Un’interpretazione della realtà in termini puramente razionali, così come una lettura della storia della musica filtrata esclusivamente attraverso basi documentali, lasciano sia innumerevoli domande inevase e senza risposta, sia una quantità non indifferente di faglie e increspature dalle quali, una volta sollevato il velo del preconcetto e del conformismo, è quasi impossibile non vedere rilucere riflessi ultrafanici.Il testo di Pauwels e Bergier ha avuto, secondo me, il merito di intessere inaspettatamente una fitta e intricata rete di collegamenti tra personaggi, testi e avvenimenti che la narrazione storica ufficiale tralasciava o, quantomeno, giudicava separati e slegati.

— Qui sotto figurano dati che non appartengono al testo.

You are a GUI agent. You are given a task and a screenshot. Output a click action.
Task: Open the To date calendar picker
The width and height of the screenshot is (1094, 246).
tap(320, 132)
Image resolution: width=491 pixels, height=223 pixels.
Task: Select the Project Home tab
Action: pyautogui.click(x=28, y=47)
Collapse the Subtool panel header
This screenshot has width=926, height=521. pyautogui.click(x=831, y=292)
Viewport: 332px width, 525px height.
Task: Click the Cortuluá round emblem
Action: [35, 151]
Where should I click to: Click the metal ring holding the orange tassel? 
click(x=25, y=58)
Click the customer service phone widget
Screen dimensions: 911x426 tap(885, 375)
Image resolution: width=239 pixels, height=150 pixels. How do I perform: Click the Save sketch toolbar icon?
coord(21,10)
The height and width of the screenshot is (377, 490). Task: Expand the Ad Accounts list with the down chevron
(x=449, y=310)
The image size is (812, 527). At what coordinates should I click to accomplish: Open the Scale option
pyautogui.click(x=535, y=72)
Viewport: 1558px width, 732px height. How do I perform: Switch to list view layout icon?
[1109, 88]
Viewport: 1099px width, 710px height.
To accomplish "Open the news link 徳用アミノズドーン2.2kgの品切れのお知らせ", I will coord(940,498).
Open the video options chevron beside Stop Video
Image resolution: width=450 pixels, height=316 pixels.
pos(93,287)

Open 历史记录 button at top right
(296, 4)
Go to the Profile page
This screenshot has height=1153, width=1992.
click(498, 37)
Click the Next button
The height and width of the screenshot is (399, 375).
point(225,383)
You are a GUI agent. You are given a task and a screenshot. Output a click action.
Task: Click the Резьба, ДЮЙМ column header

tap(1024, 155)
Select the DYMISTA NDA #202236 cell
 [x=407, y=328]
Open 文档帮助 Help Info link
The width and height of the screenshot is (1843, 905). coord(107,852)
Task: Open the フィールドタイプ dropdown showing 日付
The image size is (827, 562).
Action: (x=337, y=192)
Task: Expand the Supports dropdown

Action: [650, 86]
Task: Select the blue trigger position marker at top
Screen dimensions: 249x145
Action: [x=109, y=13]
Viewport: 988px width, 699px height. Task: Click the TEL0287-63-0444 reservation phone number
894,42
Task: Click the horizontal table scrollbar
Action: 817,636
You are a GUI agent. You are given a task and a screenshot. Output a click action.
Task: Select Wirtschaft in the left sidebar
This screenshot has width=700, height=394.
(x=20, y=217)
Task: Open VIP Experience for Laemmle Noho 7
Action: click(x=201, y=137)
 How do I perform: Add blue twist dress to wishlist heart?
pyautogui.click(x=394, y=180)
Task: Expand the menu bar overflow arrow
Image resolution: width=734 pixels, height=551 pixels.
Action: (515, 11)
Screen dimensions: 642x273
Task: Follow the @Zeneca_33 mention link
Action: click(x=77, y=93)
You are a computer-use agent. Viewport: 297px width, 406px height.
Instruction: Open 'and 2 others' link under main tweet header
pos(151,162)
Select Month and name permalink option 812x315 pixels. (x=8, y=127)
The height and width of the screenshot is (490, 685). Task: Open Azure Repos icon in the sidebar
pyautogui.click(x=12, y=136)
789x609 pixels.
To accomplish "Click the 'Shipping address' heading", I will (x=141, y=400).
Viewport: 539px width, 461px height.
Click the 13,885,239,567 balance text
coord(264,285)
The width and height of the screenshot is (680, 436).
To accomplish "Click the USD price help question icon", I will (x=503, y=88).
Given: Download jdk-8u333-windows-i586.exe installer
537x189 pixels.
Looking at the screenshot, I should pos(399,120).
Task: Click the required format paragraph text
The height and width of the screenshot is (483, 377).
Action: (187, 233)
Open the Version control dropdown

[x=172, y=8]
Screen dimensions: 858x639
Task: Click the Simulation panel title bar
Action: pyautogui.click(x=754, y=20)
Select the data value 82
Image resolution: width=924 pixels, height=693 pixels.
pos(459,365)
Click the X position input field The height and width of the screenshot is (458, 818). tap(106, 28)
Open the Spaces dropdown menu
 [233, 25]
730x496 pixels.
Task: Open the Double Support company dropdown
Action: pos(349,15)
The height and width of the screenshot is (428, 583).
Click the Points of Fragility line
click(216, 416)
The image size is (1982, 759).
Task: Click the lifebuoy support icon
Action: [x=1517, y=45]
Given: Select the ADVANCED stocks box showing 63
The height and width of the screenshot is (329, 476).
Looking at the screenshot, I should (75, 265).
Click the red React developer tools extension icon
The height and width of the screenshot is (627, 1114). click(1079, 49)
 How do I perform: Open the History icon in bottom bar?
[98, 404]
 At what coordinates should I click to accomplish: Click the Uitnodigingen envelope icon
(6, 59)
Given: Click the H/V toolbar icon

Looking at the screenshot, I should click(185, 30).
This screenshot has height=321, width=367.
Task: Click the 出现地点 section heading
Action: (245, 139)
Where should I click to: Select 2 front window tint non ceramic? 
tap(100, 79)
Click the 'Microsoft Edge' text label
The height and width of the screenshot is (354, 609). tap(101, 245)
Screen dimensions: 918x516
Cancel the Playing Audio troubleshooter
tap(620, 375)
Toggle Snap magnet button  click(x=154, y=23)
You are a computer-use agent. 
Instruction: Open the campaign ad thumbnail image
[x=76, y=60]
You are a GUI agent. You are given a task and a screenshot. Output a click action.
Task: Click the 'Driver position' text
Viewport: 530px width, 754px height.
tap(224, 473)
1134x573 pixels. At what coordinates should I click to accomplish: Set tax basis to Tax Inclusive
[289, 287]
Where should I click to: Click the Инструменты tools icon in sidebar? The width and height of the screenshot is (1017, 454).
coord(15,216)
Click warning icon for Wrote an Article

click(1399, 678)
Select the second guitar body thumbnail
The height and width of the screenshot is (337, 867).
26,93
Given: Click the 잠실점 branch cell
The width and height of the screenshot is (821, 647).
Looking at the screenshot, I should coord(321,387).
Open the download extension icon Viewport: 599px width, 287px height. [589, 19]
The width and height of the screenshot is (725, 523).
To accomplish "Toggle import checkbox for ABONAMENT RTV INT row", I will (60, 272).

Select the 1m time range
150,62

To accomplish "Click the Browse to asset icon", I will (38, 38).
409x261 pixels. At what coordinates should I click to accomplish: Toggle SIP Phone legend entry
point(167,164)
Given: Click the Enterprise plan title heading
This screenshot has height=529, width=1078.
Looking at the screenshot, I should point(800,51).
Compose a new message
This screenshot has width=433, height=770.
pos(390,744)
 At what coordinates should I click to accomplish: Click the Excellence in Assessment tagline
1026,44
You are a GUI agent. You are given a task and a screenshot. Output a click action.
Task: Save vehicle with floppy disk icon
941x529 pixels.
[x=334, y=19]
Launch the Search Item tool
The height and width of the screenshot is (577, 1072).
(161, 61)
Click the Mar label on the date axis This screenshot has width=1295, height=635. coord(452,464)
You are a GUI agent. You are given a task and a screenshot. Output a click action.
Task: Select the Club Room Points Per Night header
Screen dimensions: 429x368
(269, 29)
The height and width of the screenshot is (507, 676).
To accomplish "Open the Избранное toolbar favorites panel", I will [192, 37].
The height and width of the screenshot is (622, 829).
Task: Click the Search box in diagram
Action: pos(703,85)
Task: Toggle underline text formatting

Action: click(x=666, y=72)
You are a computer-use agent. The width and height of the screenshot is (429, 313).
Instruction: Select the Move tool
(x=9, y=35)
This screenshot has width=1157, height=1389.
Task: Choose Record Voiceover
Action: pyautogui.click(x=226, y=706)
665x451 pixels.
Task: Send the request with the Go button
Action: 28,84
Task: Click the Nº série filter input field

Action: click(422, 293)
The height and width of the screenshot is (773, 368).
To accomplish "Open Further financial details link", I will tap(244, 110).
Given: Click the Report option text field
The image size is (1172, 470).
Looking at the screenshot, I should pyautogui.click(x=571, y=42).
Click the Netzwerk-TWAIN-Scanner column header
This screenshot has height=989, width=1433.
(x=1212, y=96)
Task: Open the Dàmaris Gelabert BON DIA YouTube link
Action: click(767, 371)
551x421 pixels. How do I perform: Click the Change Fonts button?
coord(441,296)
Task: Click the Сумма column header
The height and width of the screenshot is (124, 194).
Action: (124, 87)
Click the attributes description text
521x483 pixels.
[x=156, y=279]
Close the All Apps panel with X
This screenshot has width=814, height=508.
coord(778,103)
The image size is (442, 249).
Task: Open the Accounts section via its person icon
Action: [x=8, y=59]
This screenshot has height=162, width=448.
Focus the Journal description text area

Questo, si badi, non significa che si debba aderire in modo acritico a qualsiasi teoria o ipotesi, ma neppure escluderla a priori perché giudicata bizzarra, inaccettabile, inspiegabile, estranea al nostro abituale orizzonte di pensiero o, semplicemente, perché espressa da figure reputate non autorevoli in quanto non appartenenti all’establishment culturale. Ai fini di una ricerca del Vero libera da pregiudizi, credo sia sempre da ritenere valido, in questi contesti, il monito espresso nel Carmide da Platone, per il quale di ogni cosa non si deve tanto esaminare chi l’abbia detta, bensì se sia vero o no ciò che è stato detto.